News Release

Supreme Court’s “Catch-22” on Government Spying

Share


CNN reports: “The U.S. Supreme Court on Tuesday blocked a lawsuit challenging the federal government’s sweeping electronic eavesdropping on suspected foreign terrorists and spies.

“The 5-4 … majority concluded the plaintiffs — which included attorneys and journalists — lacked ‘standing’ or jurisdiction to proceed, without proof that suspects have been eavesdropped upon. The super secret National Security Agency has in turn refused to disclose specifics, which detractors call ‘Catch-22’ logic.”

SHAHID BUTTAR, [in D.C.][email]
Buttar is executive director of the Bill of Rights Defense Committee, which said in a statement that the court “effectively invites the government to continue spying on law-abiding Americans en masse, renders the judiciary institutionally complicit in constitutional violations, and places the National Security Agency above the law. …

“Having previously prompted threats of a mass resignation by Justice Department officials under the Bush administration, the program was sensibly struck down as unconstitutional by multiple federal courts, only to be reversed on appeal.
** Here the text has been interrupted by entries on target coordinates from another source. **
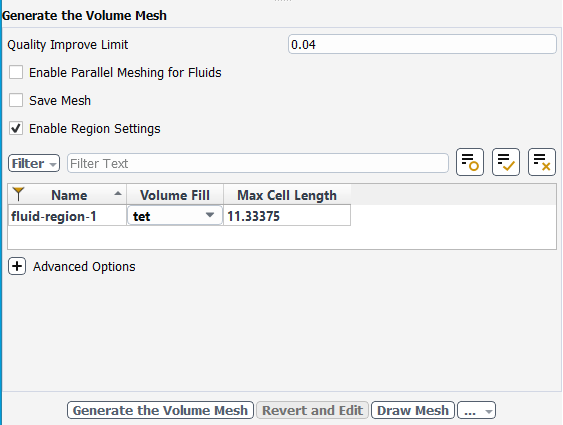
Task: Click the Revert and Edit button
Action: [312, 410]
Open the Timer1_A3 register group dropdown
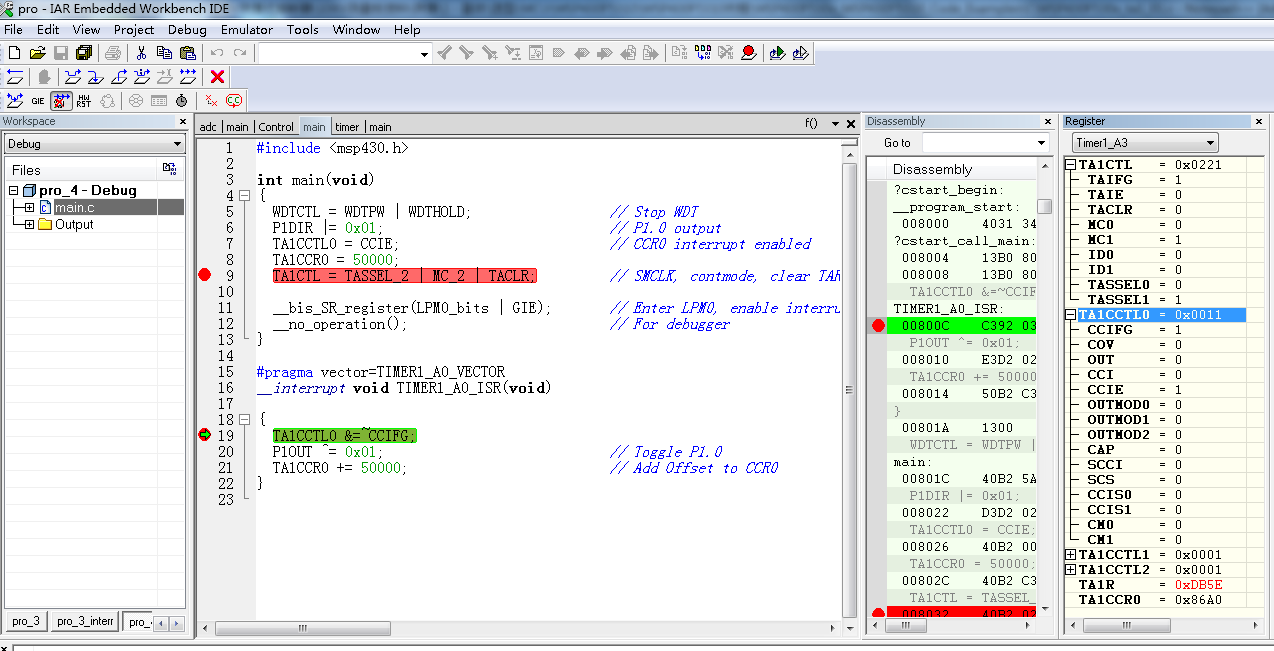The height and width of the screenshot is (651, 1274). (x=1210, y=143)
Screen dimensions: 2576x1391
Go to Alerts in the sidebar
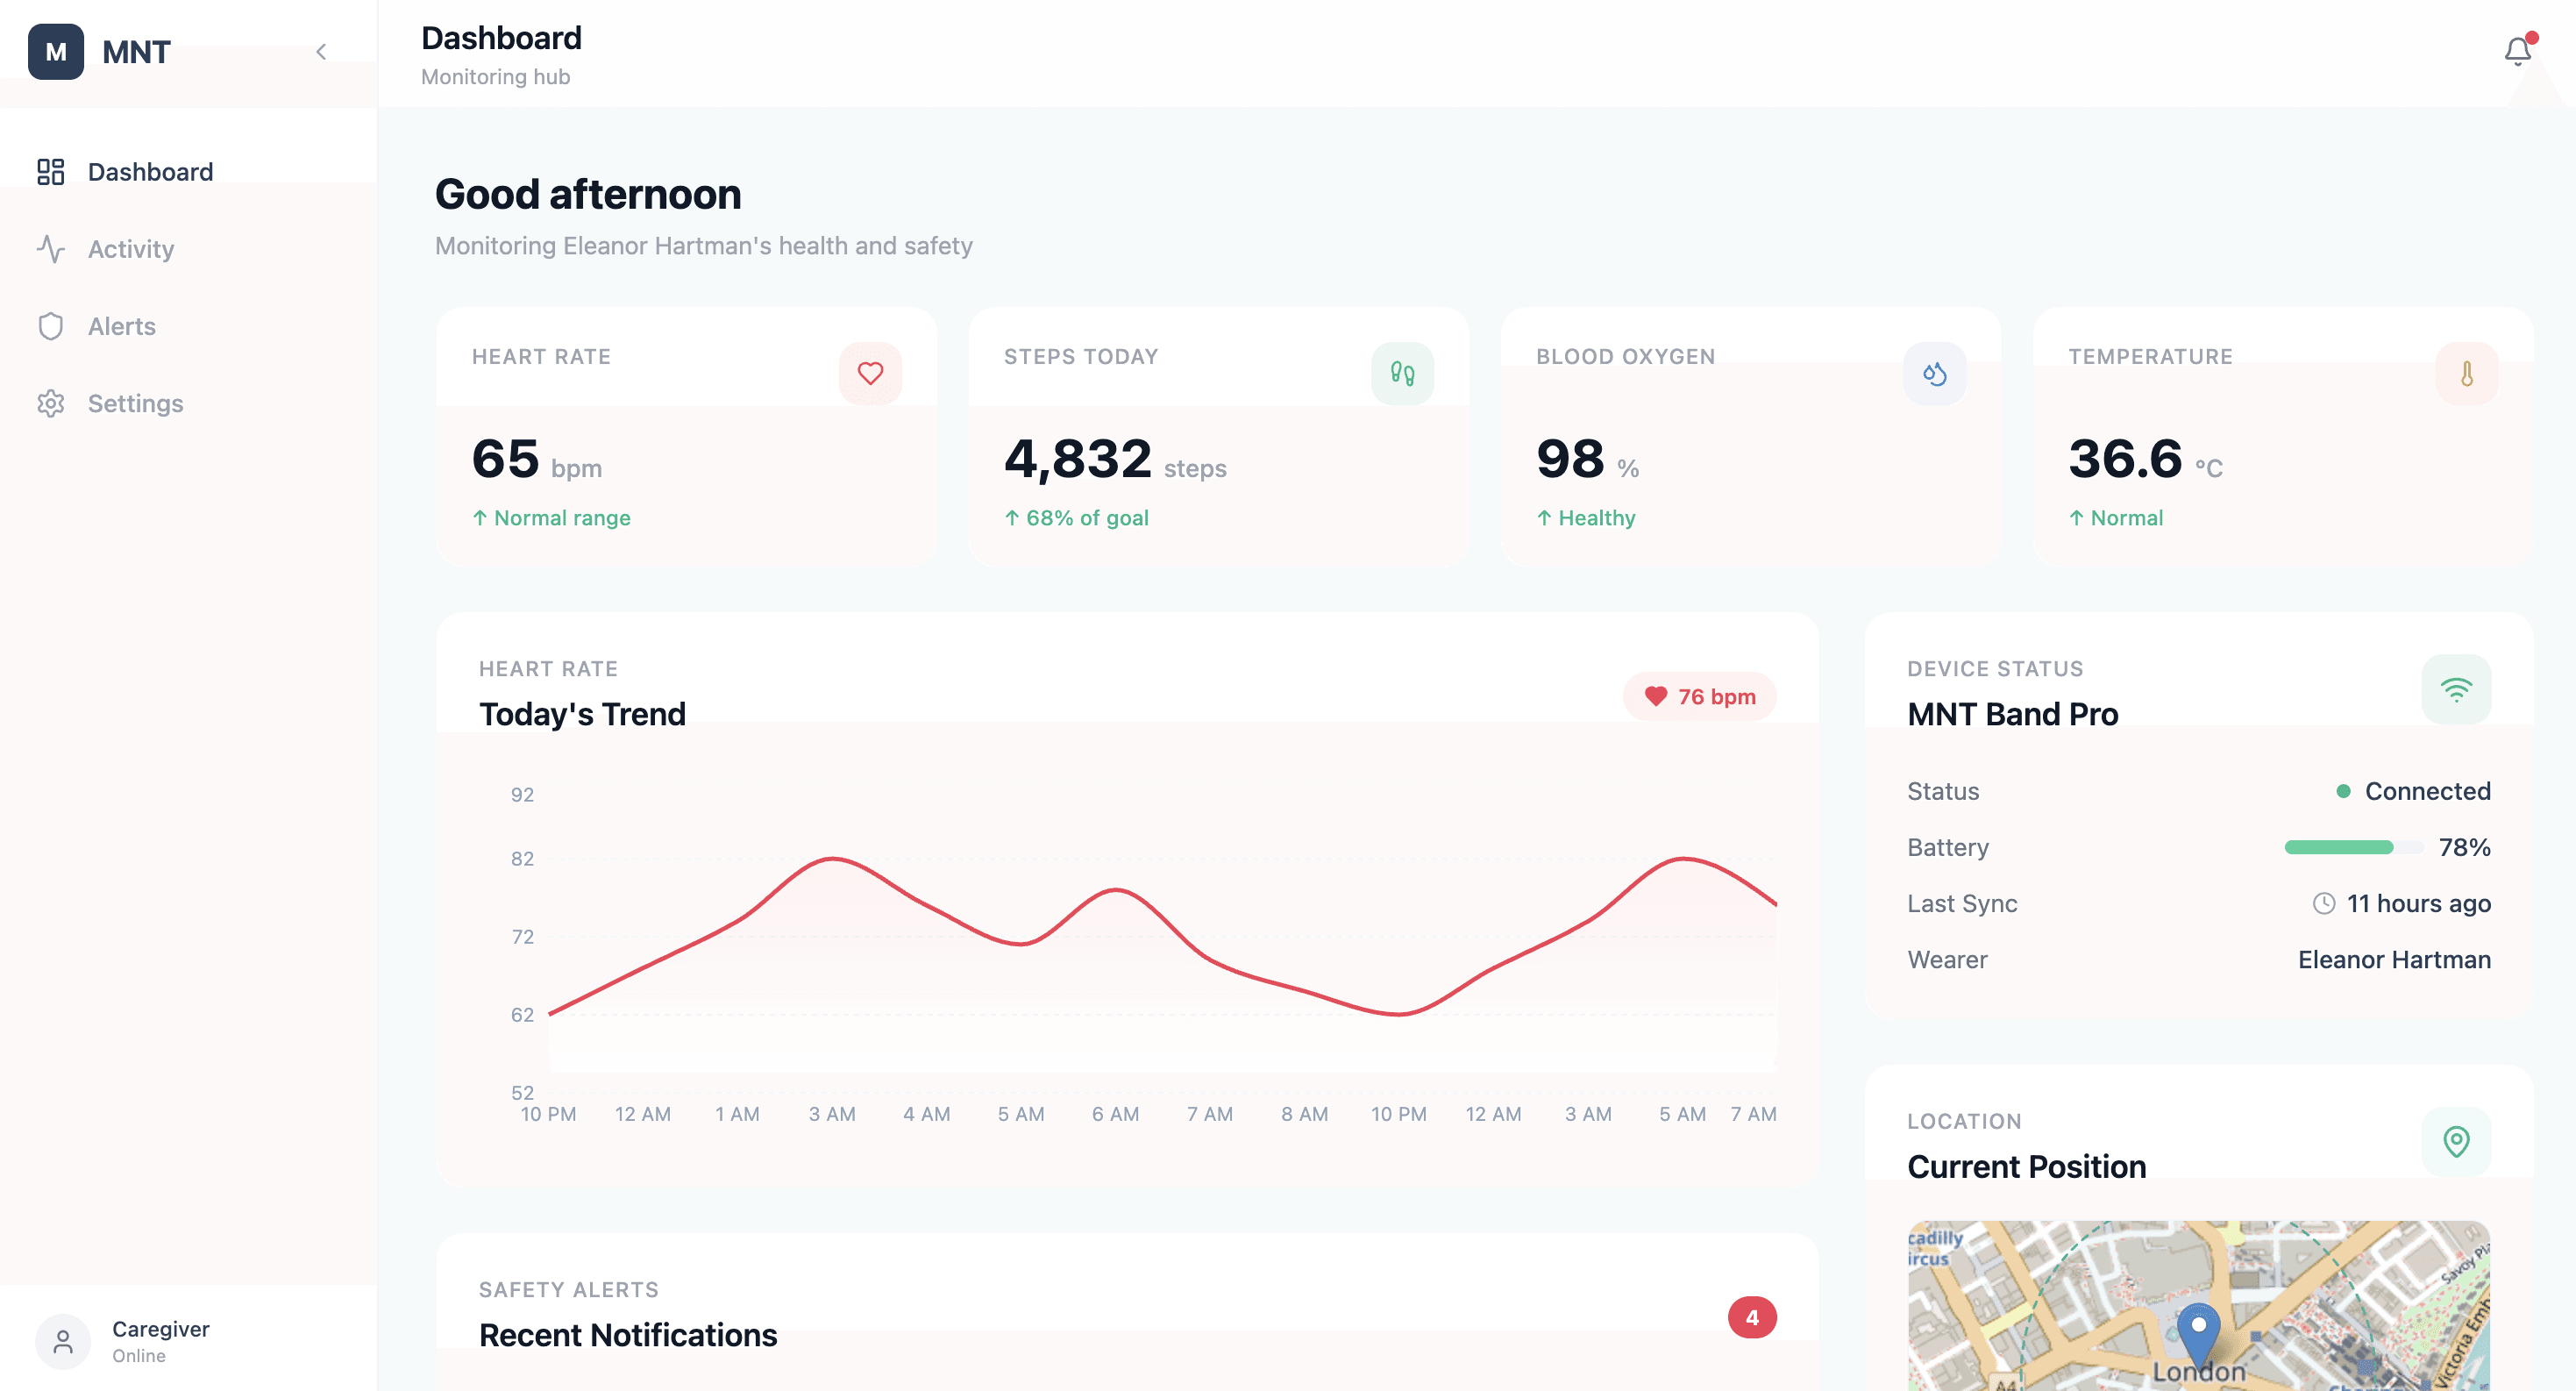121,326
Today’s decision allows government surveillance to continue in secret, without meaningful checks and balances.

“While five Justices claimed that alternative sources of review are available, their finding buries the court’s head in the sand. For instance, SCOTUS defers to the secret FISA [Foreign Intelligence Surveillance Act] court, which according to the Director of National Intelligence, has previously found parts of the NSA’s program unconstitutional. Yet despite repeated requests, even Congress does not know the details of that judicial decision, let alone whether and how the program has been modified to satisfy constitutional limits.

Buttar just wrote the piece “Clapper v Amnesty: Courts and Congress v Our Constitution,” which states: “Tuesday’s decision by the Supreme Court in Clapper vs Amnesty International reflects judicial formalism at its worst. The decision abandons fundamental rights and the courts’ constitutional mandate, while placing government agencies above the law, so long as they commit their abuses in secret.”